Info
Sprawler is both in its developmental stage and pre-alpha stage. A
release has recently come, and can be found in the
Downloads section. If you would like to help with Sprawler, please
go to the Help/Donations Wanted Page
for more information about helping us out.
|
|
-
|
Documentation
As of now here are the Sprawler docs. There's more to come, so check back.
First of all, here is the general idea of how Sprawler will work
Sprawler will index the internet. That's the simplest way to put it.
There are really two major parts to every search engine - an indexer,
and a searcher. The tool you use on any engine is of course the
searcher part. The indexer runs totally independantly of the search
part (it has to, or it would take weeks, months, or years to return your
results!) The indexer builds an index (duh), and the search digs through
that index.
I believe the indexer should be broken into two pieces - a master
indexer, and a client indexer. The master is responsible for putting
the indexed data that is has received from a client into a database
(more on that later), keeping track of urls to be sprawled, already
sprawled, or in need of resprawling (I use "sprawl" to mean index).

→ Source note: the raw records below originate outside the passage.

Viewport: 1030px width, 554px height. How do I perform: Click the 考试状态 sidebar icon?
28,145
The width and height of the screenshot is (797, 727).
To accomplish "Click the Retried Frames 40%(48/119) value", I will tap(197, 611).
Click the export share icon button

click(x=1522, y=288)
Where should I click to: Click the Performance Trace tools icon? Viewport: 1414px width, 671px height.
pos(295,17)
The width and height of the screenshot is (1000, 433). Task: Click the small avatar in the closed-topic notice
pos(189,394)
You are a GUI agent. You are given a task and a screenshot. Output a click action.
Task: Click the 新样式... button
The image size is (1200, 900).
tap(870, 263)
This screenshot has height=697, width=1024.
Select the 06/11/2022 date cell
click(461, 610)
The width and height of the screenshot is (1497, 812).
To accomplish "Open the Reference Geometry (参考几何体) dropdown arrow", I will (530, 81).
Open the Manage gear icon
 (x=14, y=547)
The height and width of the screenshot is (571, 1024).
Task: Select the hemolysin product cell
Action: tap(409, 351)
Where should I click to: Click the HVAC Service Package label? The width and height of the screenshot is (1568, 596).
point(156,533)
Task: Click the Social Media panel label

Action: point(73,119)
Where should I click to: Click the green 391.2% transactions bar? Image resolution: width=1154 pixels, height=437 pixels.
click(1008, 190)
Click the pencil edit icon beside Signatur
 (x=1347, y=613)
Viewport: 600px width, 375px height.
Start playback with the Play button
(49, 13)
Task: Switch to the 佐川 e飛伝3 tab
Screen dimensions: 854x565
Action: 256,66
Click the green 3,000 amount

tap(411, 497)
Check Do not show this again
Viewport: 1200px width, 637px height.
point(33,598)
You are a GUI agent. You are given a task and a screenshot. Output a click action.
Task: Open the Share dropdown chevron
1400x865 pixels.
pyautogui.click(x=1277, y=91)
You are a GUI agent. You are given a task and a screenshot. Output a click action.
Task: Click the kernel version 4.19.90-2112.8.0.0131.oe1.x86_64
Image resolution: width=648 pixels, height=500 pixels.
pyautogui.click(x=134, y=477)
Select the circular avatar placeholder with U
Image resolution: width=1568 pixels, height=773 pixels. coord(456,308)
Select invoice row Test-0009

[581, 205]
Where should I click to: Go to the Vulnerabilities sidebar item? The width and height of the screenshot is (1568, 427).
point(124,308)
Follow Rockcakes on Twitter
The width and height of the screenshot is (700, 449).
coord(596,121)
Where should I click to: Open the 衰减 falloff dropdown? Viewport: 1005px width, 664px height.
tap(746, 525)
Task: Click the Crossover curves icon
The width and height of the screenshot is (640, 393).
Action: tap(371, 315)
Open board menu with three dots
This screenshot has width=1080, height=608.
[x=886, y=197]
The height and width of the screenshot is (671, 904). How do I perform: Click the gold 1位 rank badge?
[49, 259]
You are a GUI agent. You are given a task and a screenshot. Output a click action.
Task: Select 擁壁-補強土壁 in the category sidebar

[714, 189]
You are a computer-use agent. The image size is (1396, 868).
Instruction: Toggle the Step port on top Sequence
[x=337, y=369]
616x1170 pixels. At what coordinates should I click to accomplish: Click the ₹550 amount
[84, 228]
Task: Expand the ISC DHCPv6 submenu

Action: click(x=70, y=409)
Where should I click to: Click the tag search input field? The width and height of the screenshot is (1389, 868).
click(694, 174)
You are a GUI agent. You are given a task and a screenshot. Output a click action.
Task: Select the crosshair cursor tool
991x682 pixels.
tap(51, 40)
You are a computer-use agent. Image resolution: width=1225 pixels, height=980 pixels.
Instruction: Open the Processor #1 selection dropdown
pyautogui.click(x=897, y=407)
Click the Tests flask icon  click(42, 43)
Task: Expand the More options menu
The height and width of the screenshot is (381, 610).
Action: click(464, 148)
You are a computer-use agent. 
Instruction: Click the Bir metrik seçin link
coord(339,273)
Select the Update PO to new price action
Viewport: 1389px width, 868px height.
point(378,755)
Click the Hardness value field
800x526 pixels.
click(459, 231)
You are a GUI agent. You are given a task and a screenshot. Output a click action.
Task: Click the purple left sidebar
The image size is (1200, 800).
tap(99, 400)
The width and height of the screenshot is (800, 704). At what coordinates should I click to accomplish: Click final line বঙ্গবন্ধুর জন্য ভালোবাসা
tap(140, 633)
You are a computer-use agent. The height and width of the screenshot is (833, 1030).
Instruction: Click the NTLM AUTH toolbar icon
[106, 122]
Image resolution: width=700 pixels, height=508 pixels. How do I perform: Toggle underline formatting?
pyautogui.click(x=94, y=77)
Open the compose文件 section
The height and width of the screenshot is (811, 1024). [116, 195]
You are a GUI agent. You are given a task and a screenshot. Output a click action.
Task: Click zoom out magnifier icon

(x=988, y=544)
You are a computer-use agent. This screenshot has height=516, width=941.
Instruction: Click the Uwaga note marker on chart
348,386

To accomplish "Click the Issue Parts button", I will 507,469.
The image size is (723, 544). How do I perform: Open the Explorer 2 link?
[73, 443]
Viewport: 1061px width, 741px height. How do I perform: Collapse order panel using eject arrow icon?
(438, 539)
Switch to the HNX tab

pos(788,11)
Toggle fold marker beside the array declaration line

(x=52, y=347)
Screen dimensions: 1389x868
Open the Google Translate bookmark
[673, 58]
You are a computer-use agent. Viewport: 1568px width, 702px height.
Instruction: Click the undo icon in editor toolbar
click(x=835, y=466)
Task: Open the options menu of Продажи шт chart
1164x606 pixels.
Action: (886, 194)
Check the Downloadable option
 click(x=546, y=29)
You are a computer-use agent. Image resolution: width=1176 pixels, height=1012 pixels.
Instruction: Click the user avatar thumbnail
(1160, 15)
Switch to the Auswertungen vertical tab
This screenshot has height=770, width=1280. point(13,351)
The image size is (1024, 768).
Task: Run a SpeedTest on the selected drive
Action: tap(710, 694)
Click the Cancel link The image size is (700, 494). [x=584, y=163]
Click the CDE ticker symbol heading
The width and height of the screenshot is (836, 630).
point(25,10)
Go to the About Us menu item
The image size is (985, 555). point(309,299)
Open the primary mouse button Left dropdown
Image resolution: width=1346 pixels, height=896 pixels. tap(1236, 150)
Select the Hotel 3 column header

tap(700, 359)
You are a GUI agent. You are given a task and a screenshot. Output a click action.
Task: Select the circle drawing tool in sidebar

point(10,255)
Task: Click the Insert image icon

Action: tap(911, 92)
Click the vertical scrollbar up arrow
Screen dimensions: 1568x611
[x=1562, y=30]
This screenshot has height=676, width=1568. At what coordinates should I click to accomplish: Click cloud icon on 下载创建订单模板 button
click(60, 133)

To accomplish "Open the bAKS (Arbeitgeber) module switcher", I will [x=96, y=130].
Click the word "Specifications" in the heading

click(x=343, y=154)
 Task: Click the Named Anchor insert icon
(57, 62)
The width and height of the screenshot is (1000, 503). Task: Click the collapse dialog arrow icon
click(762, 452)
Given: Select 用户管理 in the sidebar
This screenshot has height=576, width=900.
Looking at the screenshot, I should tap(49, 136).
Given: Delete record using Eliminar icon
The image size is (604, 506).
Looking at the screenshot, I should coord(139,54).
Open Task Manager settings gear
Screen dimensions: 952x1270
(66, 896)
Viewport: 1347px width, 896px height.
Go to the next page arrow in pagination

The master hands a list of urls (quantity configurable on the client side,
up to a maximum setting on the master side) to each client, and expects
to recieve some sprawled data in return after some time period.
The client indexer takes the list of urls from the master, and sprawls
each one, grabbing important data like the other urls on the page, bold
words, title words, italic words, linked words, alt text for images,
etc, and puts those in a specified format. The client saves that data
to disk in a tidy format, and upon completion of the sprawling of those
urls that it received from the master, it returns the sprawled data
back to the master for insertion into the master index. The client then
requests more urls, rinse, repeat.
I think this is the correct structure for the engine - it allows us to
have many distributed client indexers all utilitizing "cheap" bandwidth
(broadband?), and sending jsut the important information and compressed
data to the master - the master can focus on inserting the data in the
right spot in the index. There can possibly be more than one master -
however I have not made any plans for this at this time. I think it
allows us to have nearly infinite growth possibilities.
Now - the real problem isn't digging through the net - that's easy.
Anyone can write a crawler. The hardest part of building a search
engine, is the database. How do you store 1-5 BILLION pieces of
information, and find that one tidbit in less than a quarter of a
second? How can you store the fact that one word may occur 10-50
Billion times on the net - or more? Imagine having even one billion
cd's - how would you organize them so you could find them? In less than a
second? Well, I've spent a long long time thinking about those
questions. I believe I have sufficient answers to those questions.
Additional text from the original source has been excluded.